* Task directions *
Report how many lines of the data contain the string "computer". Add nothing.

* Material for this task *
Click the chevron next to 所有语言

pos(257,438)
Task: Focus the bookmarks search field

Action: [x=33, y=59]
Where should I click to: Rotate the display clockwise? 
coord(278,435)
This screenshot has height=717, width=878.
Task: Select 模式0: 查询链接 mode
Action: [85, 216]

...

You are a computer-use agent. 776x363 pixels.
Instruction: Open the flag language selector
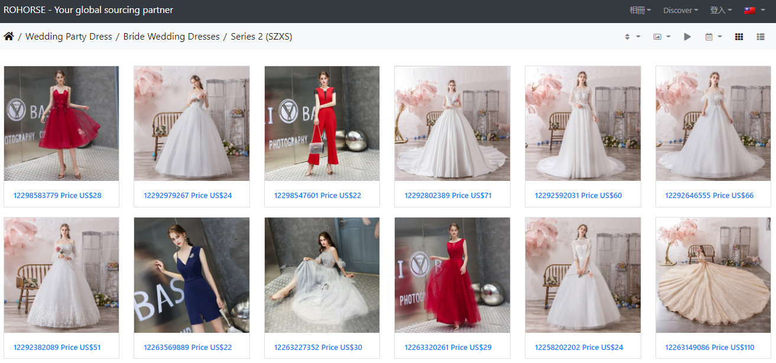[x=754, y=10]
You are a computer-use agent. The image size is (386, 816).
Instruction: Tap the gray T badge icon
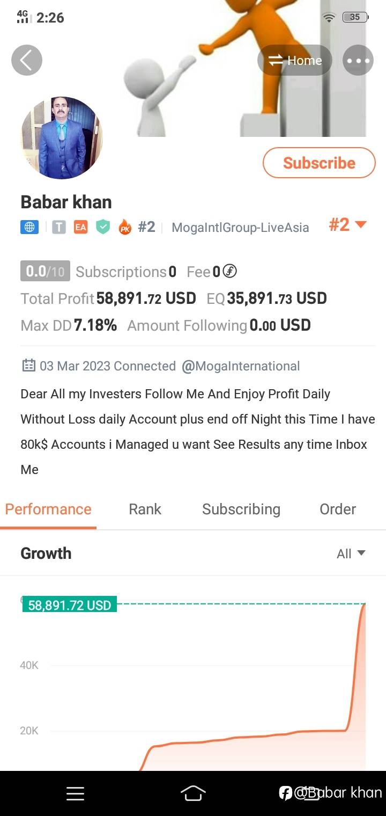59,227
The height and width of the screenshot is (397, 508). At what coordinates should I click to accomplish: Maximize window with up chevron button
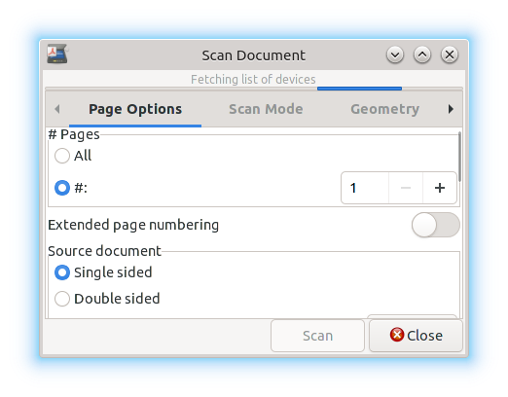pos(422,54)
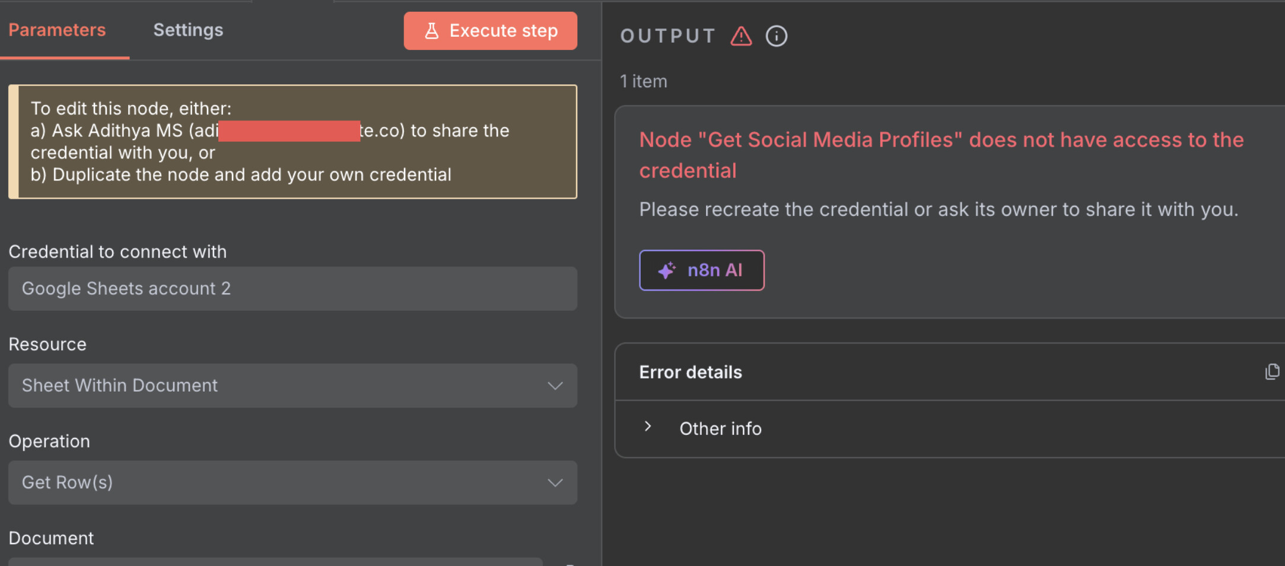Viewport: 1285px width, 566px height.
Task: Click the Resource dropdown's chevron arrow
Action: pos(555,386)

...

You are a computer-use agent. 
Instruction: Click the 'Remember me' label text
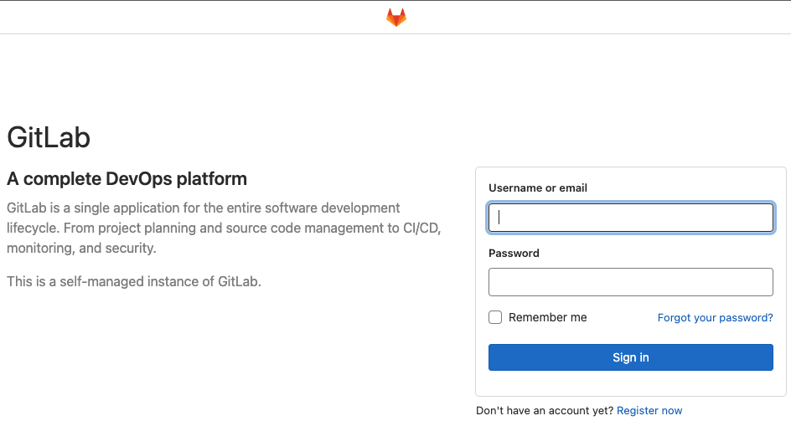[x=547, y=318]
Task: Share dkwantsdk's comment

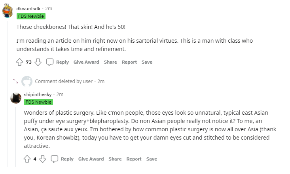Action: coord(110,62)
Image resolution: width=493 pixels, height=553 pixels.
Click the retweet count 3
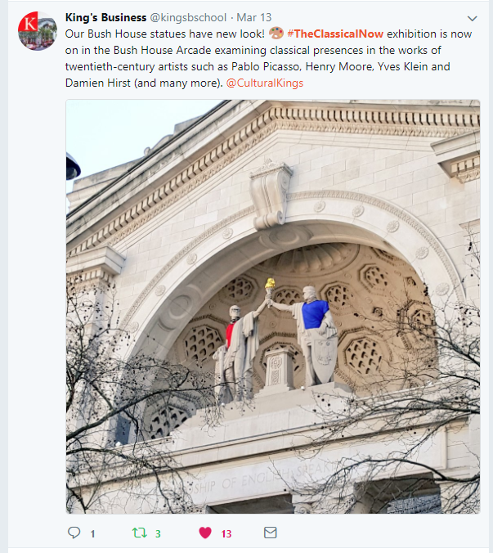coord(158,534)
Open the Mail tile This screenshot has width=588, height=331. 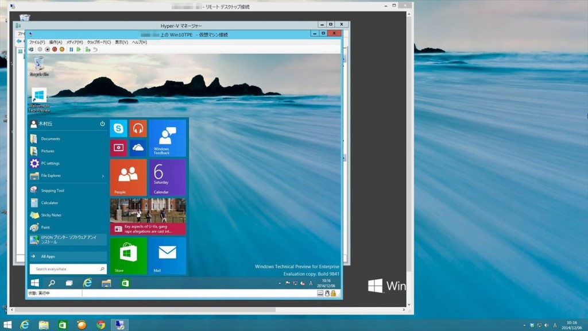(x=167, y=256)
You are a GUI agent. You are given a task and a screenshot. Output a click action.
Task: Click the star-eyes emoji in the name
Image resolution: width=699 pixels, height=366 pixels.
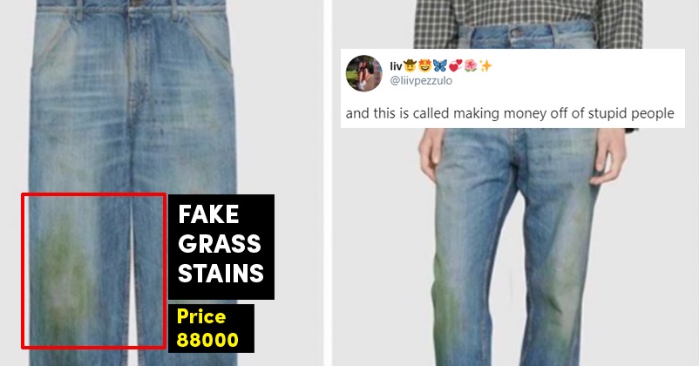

* Solved problem *
3